*Task*:
Your copy should begin at the line containing "The image size is (454, 615)." and end at the last line of the records; transcribe those lines exactly and leave out every picture.

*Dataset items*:
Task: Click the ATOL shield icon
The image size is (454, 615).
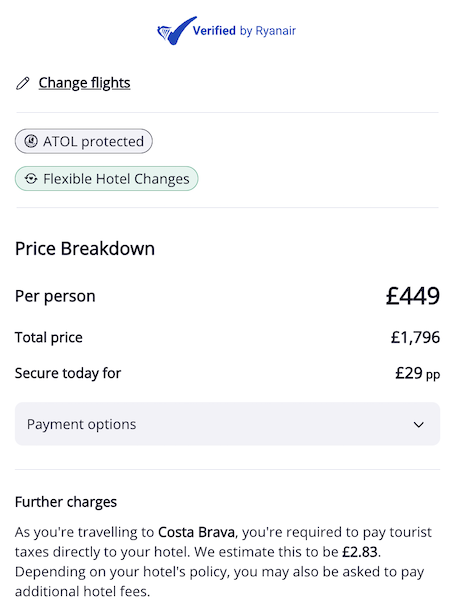Action: [31, 141]
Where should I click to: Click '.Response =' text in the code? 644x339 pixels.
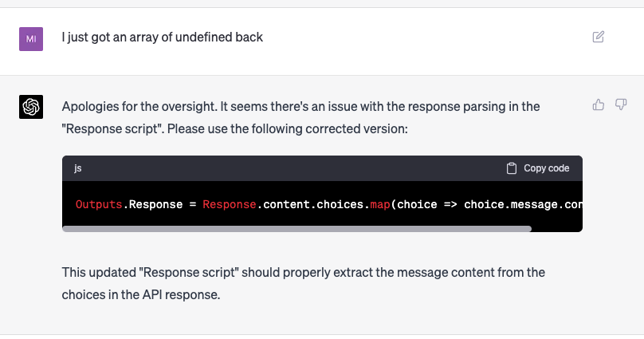(159, 204)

*The answer*:
The image size is (454, 615).
Action: [31, 141]
Where should I click to: Click '.Response =' text in the code? 644x339 pixels.
(159, 204)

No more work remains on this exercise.